Je doet mee met de gewone lessen. Dat doe je vreselijk serieus. " Joef, wat is?" vraag je me regelmatig. Logisch, je zult ook maar in een vreemde taal de woorden naast de plaatjes moeten schrijven. Doek, kwast, penseel. Je moet het maar weten.
En dan ineens ben ik je kwijt.
" Hij zit op de gang juf, hij huilt. Dat doet hij heel vaak hoor."
Ik loop naar je toe. En daar zit je. Kleintjes en in gekropen op een stoeltje in de gang. Ik zie dikke tranen over je wangen biggelen en je schoudertjes schokken. Je lijkt compleet in je eigen wereldje.
Rustig kom ik naast je zitten en pak je hand. Ik heb geen idee hoe je daarop zal reageren, maar gelukkig vind je het prima.

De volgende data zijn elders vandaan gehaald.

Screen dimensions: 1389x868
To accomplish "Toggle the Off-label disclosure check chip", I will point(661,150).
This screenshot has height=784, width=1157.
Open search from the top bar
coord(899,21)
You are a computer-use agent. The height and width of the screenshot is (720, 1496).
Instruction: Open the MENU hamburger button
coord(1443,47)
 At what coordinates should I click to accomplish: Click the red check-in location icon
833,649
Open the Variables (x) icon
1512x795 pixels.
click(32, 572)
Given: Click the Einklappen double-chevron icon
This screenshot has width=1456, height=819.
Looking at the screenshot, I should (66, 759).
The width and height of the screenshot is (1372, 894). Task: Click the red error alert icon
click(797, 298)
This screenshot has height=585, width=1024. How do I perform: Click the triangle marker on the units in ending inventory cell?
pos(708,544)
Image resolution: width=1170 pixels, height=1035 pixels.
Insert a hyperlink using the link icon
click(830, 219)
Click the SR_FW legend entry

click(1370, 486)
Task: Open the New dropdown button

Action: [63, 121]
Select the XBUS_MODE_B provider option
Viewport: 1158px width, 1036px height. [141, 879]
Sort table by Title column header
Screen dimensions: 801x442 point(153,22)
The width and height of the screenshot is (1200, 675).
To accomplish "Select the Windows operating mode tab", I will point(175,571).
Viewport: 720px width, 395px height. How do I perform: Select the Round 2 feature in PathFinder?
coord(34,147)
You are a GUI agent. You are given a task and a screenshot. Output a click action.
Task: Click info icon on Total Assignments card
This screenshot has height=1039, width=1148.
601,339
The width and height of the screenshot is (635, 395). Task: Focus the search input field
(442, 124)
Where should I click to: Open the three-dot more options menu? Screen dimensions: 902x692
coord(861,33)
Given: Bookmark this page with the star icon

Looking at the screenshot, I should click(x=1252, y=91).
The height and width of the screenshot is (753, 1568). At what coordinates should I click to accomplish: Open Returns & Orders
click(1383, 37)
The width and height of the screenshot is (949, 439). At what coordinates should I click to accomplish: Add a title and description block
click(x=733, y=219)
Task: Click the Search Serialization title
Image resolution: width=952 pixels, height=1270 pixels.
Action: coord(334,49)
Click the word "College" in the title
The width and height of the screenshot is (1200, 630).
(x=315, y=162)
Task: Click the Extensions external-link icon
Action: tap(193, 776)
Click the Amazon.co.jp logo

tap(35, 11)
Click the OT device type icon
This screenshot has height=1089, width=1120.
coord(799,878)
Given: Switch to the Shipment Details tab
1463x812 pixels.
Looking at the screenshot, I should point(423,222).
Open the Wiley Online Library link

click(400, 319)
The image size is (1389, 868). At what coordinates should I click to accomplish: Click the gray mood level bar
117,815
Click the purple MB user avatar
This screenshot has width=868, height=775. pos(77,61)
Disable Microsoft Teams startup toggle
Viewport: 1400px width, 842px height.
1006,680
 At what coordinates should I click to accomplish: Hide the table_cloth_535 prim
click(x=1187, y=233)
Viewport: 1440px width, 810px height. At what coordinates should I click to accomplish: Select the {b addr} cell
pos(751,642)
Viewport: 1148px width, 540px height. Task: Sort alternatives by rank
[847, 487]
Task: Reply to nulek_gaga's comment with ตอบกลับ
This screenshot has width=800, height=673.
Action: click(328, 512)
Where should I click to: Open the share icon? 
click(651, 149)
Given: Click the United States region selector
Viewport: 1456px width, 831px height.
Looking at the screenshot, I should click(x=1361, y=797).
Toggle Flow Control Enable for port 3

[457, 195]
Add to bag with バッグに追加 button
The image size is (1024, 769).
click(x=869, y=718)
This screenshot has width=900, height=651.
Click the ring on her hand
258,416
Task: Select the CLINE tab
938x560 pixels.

" Ik zie dat je verdrietig bent," zeg ik terwijl ik met mijn hand je tranen aanwijs, " wat is er gebeurd?" .
Je snikt nog harder.
" Wat is er gebeurd?" herhaal ik mijn vraag..
" Jij boos?" vraag je.
Huh, waarom denk je dat ik boos ben? Ik ga in gedachten het afgelopen kwartier na. Wat is er gebeurd? Het jongetje naast je viel net van zijn stoel en ik heb hem gezegd dat hij recht moest gaan zitten. Zou jij hebben gedacht dat ik het tegen jou had?
Ik heb teveel woorden nodig om dit te achterhalen, woorden die je niet begrijpt, die alleen maar verwarrend zullen werken.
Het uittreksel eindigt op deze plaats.